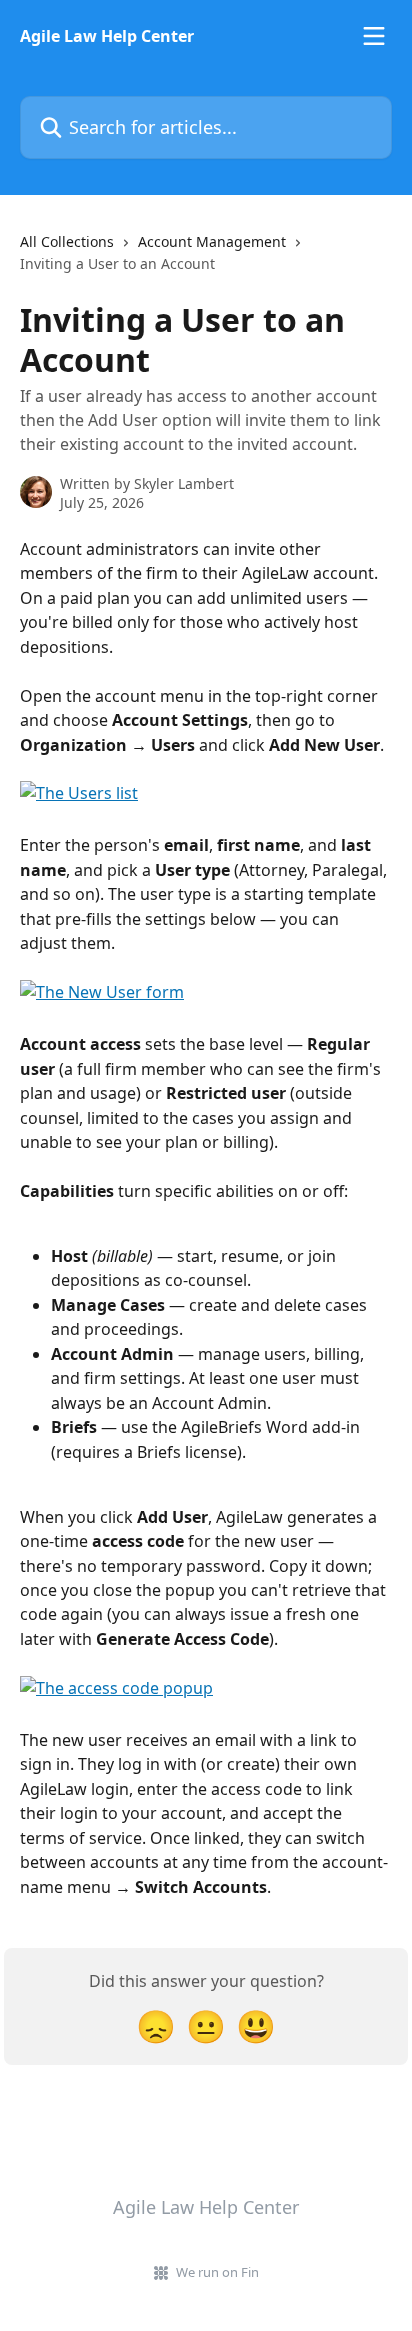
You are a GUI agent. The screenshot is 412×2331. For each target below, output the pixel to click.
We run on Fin (217, 2272)
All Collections (67, 241)
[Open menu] (374, 36)
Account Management (212, 241)
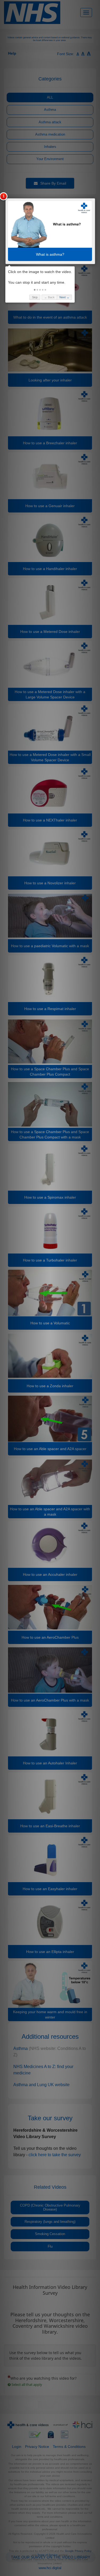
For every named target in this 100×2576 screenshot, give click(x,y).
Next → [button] (64, 297)
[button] (34, 290)
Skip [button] (35, 297)
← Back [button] (49, 297)
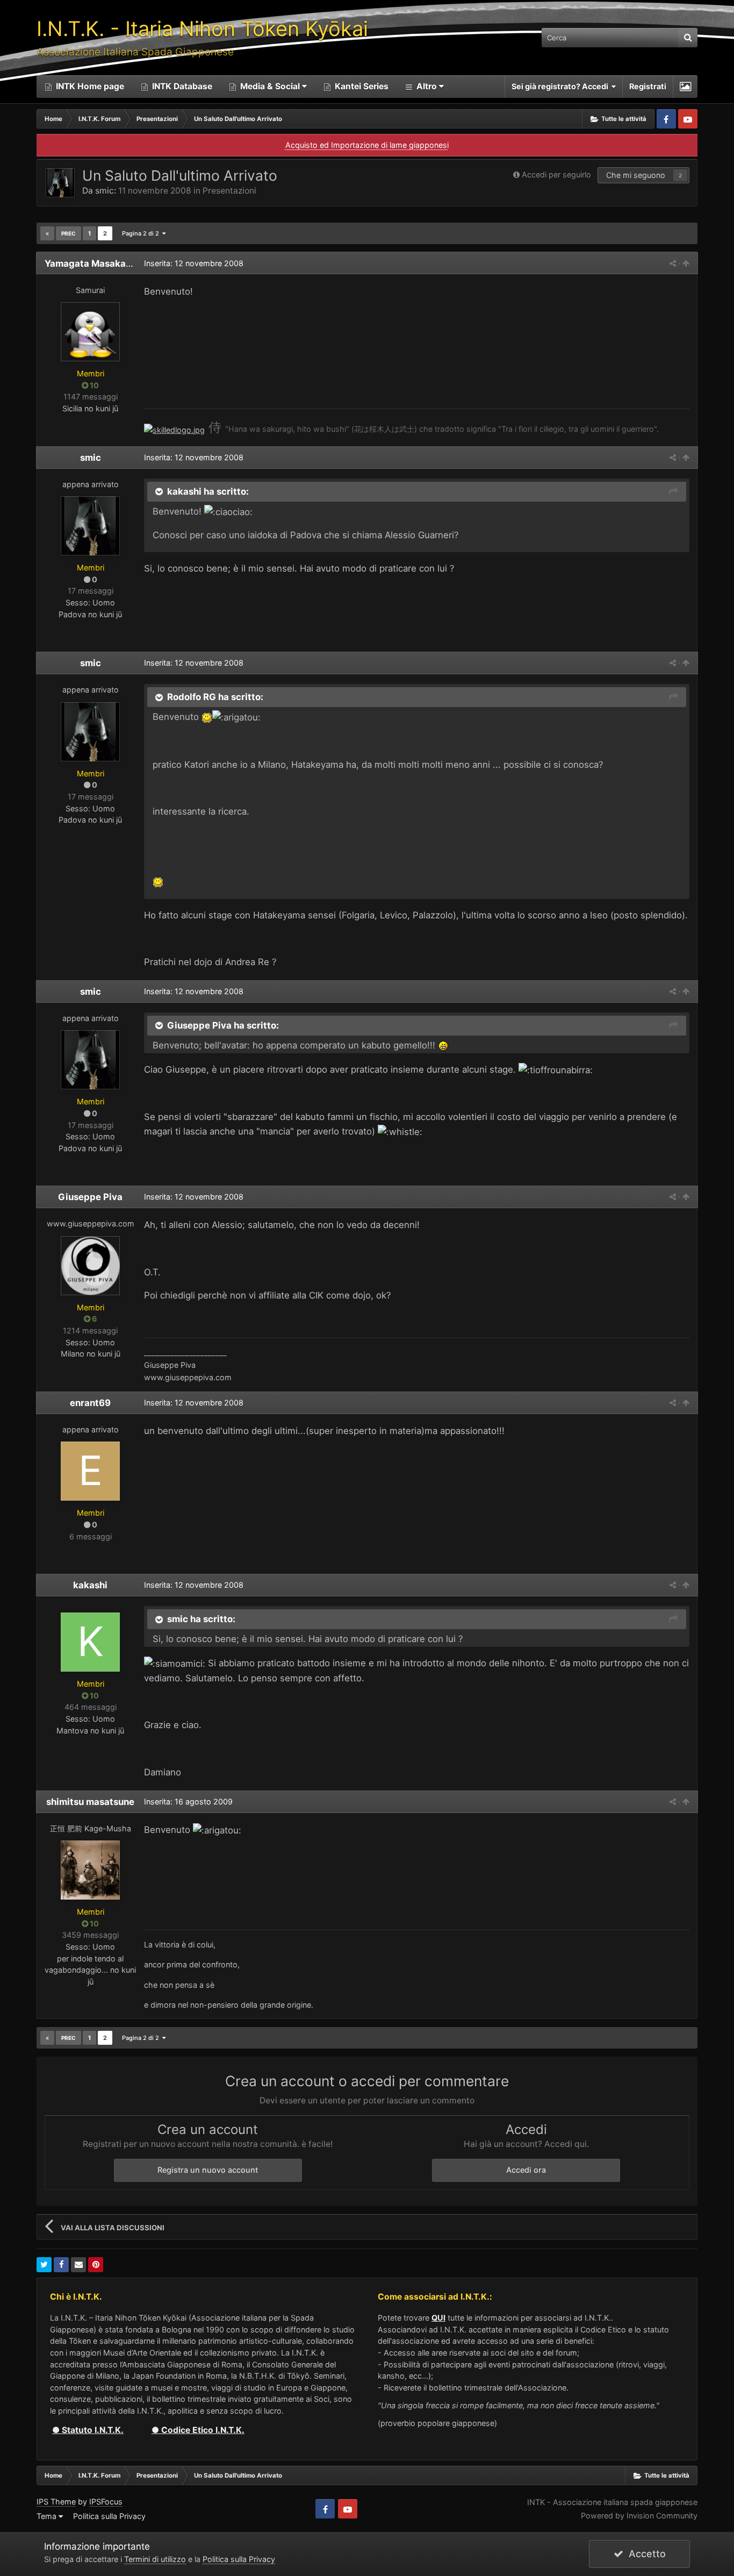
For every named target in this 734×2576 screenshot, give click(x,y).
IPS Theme (56, 2501)
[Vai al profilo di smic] (60, 182)
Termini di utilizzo (155, 2559)
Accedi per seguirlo (556, 174)
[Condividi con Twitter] (44, 2264)
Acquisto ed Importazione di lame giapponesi (367, 144)
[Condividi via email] (78, 2264)
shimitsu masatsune (90, 1801)
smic (104, 190)
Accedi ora (526, 2169)
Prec (68, 233)
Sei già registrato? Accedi (561, 86)
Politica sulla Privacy (109, 2516)
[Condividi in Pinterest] (95, 2264)
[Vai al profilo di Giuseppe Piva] (90, 1265)
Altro (426, 86)
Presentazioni (229, 190)
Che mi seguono (635, 175)
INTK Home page (89, 86)
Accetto (644, 2553)
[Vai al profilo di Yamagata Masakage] (90, 331)
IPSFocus (106, 2501)
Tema (48, 2516)
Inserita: (193, 263)
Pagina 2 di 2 (142, 233)
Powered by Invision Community (639, 2515)
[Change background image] (685, 86)
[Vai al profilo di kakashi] (90, 1642)
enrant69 (90, 1402)
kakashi (90, 1585)
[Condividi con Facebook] (61, 2264)
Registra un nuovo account (207, 2169)
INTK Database (181, 86)
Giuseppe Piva (90, 1196)
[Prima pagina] (47, 233)
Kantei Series (360, 86)
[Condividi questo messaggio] (673, 263)
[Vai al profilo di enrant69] (90, 1471)
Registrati (647, 86)
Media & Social (270, 86)
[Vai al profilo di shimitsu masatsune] (90, 1870)
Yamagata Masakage (91, 263)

*-*-*

Once you have returned the line containing "For every named target in this 734×2576", stop; begin at the first line of the material, keep each line exact, and skip the pictures.

You are a GUI agent. The screenshot is 412×2331. For each target below, output the pixel to click.
We run on Fin (217, 2272)
All Collections (67, 241)
[Open menu] (374, 36)
Account Management (212, 241)
For every named target in this 100×2576 screenshot, give click(x,y).
Next → [button] (64, 297)
[button] (34, 290)
Skip [button] (35, 297)
← Back [button] (49, 297)
For every named target in this 734×2576 screenshot, give click(x,y).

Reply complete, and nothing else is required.